[BEGIN]

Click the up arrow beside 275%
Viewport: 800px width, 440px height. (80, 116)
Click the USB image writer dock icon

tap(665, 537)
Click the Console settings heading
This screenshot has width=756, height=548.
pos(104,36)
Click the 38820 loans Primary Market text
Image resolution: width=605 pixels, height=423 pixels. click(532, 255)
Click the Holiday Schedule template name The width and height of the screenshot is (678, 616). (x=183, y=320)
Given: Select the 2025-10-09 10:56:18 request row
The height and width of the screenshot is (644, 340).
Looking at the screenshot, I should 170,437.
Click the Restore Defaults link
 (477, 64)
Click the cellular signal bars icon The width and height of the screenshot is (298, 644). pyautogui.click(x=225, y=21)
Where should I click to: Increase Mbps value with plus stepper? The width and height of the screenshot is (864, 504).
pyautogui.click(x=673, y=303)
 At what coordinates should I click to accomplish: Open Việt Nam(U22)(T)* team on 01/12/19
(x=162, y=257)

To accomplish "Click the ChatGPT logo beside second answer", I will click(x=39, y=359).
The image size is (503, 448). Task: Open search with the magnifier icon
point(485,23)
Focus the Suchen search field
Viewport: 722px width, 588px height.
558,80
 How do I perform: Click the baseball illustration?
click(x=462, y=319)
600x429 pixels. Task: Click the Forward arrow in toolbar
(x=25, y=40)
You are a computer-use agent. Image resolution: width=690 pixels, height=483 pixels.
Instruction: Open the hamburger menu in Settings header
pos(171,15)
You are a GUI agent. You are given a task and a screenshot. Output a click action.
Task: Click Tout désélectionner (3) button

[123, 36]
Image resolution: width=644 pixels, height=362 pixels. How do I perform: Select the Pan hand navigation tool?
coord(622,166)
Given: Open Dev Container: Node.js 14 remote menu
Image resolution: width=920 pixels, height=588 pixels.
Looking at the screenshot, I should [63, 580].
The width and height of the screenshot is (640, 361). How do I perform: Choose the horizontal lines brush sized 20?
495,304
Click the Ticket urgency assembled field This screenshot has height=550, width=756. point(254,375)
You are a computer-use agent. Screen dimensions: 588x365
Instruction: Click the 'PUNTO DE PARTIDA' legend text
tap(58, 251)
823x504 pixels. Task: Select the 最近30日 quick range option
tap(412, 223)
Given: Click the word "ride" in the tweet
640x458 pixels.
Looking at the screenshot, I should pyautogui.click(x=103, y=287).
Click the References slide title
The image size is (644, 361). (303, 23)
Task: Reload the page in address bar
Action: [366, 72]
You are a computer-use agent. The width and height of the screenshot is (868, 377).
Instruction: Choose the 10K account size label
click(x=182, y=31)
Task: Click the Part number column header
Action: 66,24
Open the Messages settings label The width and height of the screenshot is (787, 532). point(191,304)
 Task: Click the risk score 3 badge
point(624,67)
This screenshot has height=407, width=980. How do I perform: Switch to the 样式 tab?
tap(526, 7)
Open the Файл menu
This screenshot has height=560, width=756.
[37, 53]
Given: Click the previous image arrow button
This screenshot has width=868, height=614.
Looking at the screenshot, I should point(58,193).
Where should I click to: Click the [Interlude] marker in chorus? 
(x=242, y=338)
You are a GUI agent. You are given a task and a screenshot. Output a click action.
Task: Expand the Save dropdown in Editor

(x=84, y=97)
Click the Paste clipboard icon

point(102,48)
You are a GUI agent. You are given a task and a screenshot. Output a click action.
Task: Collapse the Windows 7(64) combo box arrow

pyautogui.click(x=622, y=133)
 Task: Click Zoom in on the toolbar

[END]

§ PROBLEM TO SOLVE:
Copy all of the entries above word for word, keeping every line as it appears.

§ OUTPUT FOR THIS TASK:
Click the up arrow beside 275%
Viewport: 800px width, 440px height. (80, 116)
Click the USB image writer dock icon

tap(665, 537)
Click the Console settings heading
This screenshot has width=756, height=548.
pos(104,36)
Click the 38820 loans Primary Market text
Image resolution: width=605 pixels, height=423 pixels. click(532, 255)
Click the Holiday Schedule template name The width and height of the screenshot is (678, 616). (x=183, y=320)
Given: Select the 2025-10-09 10:56:18 request row
The height and width of the screenshot is (644, 340).
Looking at the screenshot, I should 170,437.
Click the Restore Defaults link
 (477, 64)
Click the cellular signal bars icon The width and height of the screenshot is (298, 644). pyautogui.click(x=225, y=21)
Where should I click to: Increase Mbps value with plus stepper? The width and height of the screenshot is (864, 504).
pyautogui.click(x=673, y=303)
 At what coordinates should I click to accomplish: Open Việt Nam(U22)(T)* team on 01/12/19
(x=162, y=257)

To accomplish "Click the ChatGPT logo beside second answer", I will click(x=39, y=359).
The image size is (503, 448). Task: Open search with the magnifier icon
point(485,23)
Focus the Suchen search field
Viewport: 722px width, 588px height.
558,80
 How do I perform: Click the baseball illustration?
click(x=462, y=319)
600x429 pixels. Task: Click the Forward arrow in toolbar
(x=25, y=40)
You are a computer-use agent. Image resolution: width=690 pixels, height=483 pixels.
Instruction: Open the hamburger menu in Settings header
pos(171,15)
You are a GUI agent. You are given a task and a screenshot. Output a click action.
Task: Click Tout désélectionner (3) button

[123, 36]
Image resolution: width=644 pixels, height=362 pixels. How do I perform: Select the Pan hand navigation tool?
coord(622,166)
Given: Open Dev Container: Node.js 14 remote menu
Image resolution: width=920 pixels, height=588 pixels.
Looking at the screenshot, I should [63, 580].
The width and height of the screenshot is (640, 361). How do I perform: Choose the horizontal lines brush sized 20?
495,304
Click the Ticket urgency assembled field This screenshot has height=550, width=756. point(254,375)
You are a computer-use agent. Screen dimensions: 588x365
Instruction: Click the 'PUNTO DE PARTIDA' legend text
tap(58, 251)
823x504 pixels. Task: Select the 最近30日 quick range option
tap(412, 223)
Given: Click the word "ride" in the tweet
640x458 pixels.
Looking at the screenshot, I should pyautogui.click(x=103, y=287).
Click the References slide title
The image size is (644, 361). (303, 23)
Task: Reload the page in address bar
Action: [366, 72]
You are a computer-use agent. The width and height of the screenshot is (868, 377).
Instruction: Choose the 10K account size label
click(x=182, y=31)
Task: Click the Part number column header
Action: 66,24
Open the Messages settings label The width and height of the screenshot is (787, 532). point(191,304)
 Task: Click the risk score 3 badge
point(624,67)
This screenshot has height=407, width=980. How do I perform: Switch to the 样式 tab?
tap(526, 7)
Open the Файл menu
This screenshot has height=560, width=756.
[37, 53]
Given: Click the previous image arrow button
This screenshot has width=868, height=614.
Looking at the screenshot, I should point(58,193).
Where should I click to: Click the [Interlude] marker in chorus? 
(x=242, y=338)
You are a GUI agent. You are given a task and a screenshot. Output a click action.
Task: Expand the Save dropdown in Editor

(x=84, y=97)
Click the Paste clipboard icon

point(102,48)
You are a GUI agent. You are given a task and a screenshot. Output a click action.
Task: Collapse the Windows 7(64) combo box arrow

pyautogui.click(x=622, y=133)
 Task: Click Zoom in on the toolbar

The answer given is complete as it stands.